Header Background Image

    Kikel dan aku berlari sambil terus mengamati sekeliling kami, dengan pedang panjang dan tombak terhunus untuk bersiap menghadapi kemungkinan penyergapan.

    Kami tidak bisa merasakan kehadiran apa pun selain diri kami sendiri, tapi kami juga tidak bisa lengah sepenuhnya.

    “Tunggu! Berhenti sejenak! Oh, sungguh!”

    Sebaliknya, Amy berlari lurus mengejar Bolton.

    Dia jelas terlihat berniat menghancurkan altar, jadi dia sepertinya bertekad untuk mencoba menghentikannya sebelum dia bisa menghancurkannya.

    Tentu saja, karena Bolton jauh lebih cepat daripada Amy, sepertinya dia tidak akan bisa menghentikannya, tapi…

    “Kalau begitu…!” 

    Dia punya satu upaya terakhir untuk menghentikan Bolton.

    “Hai!” 

    Ketika jarak ke Bolton semakin dekat tidak peduli seberapa jauh dia berlari, Amy menggigit bibirnya dengan keras, melebarkan matanya, lalu mengangkat tongkat yang dipegangnya di atas bahunya dan melemparkannya.

    Suara mendesing! 

    Tongkat kayu dengan perlengkapan logam di ujungnya terbang dengan suara keras dari pemotongan udara dan-

    Pukulan keras! 

    Pukul punggung Bolton seperti peluru.

    “Guk…!”

    Terkena serangan mendadak dari belakang, Bolton kehilangan keseimbangan, terjatuh ke depan, dan berguling.

    Jika itu adalah tombak lempar dan bukannya tongkat, itu akan menjadi pukulan yang bisa menembus punggungnya. Itu cukup mengesankan untuk menarik kekaguman.

    “Bagus sekali! Kamu juga harus mendapatkan tombak!”

    Kikel justru mengungkapkan kekagumannya.

    Pokoknya, saat Bolton terjatuh, aku dan Kikel langsung berlari ke sampingnya dan mengawasi sekeliling, sementara Amy tiba beberapa saat kemudian, meraih bahu Bolton sambil terengah-engah.

    “Hah…. Haa…. Pendeta Bolton.
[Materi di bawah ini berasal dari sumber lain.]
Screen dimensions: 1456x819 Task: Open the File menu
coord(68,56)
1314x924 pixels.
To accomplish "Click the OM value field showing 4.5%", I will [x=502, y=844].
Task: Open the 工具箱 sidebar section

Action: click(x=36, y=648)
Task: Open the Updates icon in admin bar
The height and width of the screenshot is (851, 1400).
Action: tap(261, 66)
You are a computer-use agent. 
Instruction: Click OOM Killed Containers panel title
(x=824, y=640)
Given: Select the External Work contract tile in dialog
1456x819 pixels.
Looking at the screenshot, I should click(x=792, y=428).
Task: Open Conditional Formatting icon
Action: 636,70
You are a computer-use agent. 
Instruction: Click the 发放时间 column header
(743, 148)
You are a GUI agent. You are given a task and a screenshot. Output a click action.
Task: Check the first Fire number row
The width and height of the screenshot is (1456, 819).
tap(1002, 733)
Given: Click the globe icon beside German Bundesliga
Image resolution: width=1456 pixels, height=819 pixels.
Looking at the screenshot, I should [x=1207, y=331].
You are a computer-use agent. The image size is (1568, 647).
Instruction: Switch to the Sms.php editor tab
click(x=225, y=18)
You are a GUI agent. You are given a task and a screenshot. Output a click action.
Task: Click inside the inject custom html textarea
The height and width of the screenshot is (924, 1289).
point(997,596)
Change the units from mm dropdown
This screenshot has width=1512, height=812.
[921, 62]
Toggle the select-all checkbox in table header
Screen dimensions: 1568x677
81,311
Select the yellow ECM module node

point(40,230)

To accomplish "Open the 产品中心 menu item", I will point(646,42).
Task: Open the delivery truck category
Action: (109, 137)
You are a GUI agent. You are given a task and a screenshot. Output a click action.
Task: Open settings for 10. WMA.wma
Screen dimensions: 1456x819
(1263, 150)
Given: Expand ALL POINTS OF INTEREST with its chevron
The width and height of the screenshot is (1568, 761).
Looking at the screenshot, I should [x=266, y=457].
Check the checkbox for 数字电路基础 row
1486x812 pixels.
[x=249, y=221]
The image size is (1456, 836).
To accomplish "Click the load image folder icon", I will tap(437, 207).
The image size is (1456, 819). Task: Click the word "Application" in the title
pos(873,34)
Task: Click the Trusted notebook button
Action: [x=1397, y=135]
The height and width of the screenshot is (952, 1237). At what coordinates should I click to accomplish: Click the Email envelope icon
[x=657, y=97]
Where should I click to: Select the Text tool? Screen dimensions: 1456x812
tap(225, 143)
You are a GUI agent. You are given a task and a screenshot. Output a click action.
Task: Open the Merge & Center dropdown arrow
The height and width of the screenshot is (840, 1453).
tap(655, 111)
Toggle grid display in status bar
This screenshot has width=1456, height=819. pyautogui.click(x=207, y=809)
Saya minta maaf karena telah memukul punggung Anda, tetapi Anda belum melupakan kontrak kita, bukan? Altar ini jelas terlihat mencurigakan, bukankah kita harus memeriksanya sebelum menghancurkannya?”

    “Ugh… aku malu… tapi…!”

    Bolton menjawab dengan kepala tertunduk.

    Sulit untuk mengatakan apakah dia benar-benar menundukkan kepalanya karena malu atau dia membungkuk kesakitan.

    “Kikel. Saya perlu menyelidiki altar itu sedikit, jadi sementara itu, awasi Priest Bolton.”

    kata Amy sambil menghela nafas. Itu diucapkan sebagai perintah untuk berjaga-jaga, namun kenyataannya, itu dimaksudkan untuk menahannya sehingga dia tidak bisa melakukan apa pun dengan gegabah.

    “Dipahami!” 

    “Hilde, kamu tetap di sisiku dan lindungi aku. Sepertinya tidak ada monster, tapi… kamu tidak pernah tahu, kan?”

    “Ya, kedengarannya bagus.”

    Aku mendekati altar sambil menjaga sisi Amy, dengan pedang panjangku yang terhunus sedikit bertumpu di bahuku.

    * * *

    “Sudah kuduga, sekarang aku tahu bahwa aku melihatnya dari dekat. Ini adalah jejak pemujaan keabadian.”

    Amy yang selama ini mengamati altar dengan mata menyipit, mengangguk seolah sudah mendapatkan kepastian dan menjelaskan identitas altar tersebut.

    “Pemujaan keabadian?” 

    “Maksudku mayat hidup. Karena mayat yang telah bangkit kembali tidak akan mati karena usia tua, mereka memujanya sebagai keabadian.”

    Amy terus berbicara sambil menunjuk ke meja batu yang diletakkan di atas altar.

    Meja tersebut, yang ukurannya pas untuk meletakkan seseorang, telah berubah warna menjadi hitam di bagian atasnya, dan bahkan hanya berdiri di dekatnya, bau darah dan mayat busuk cukup kuat untuk menyengat hidung.

    Bau busuk itu mengisyaratkan tujuan meja itu.

    “Anda melihat ungkapan ini di sini? ‘Mors bis non venit… Kematian tidak datang dua kali’. Ini adalah pepatah dari mereka yang mempraktekkan necromancy.”

    Jadi itulah maksudnya.

    Saya telah membaca pepatah itu sendiri sebelumnya.

    Itu adalah ungkapan yang sering diucapkan oleh mereka yang berspesialisasi dalam necromancy di antara para Abyss Priest yang muncul dalam novel.

    ℯn𝓊m𝒶.𝗶d

    Tapi aku tidak tahu apa maksudnya karena maknanya tidak dijelaskan.

    “Jadi altar ini seperti tempat ritual yang mereka gunakan saat membesarkan mayat sebagai undead.”

    “Artinya…” 

    “Ya. Saya salah. Penjara bawah tanah ini telah disentuh oleh Abyss Priest. …Meskipun sepertinya mereka tidak ada di sini sekarang.”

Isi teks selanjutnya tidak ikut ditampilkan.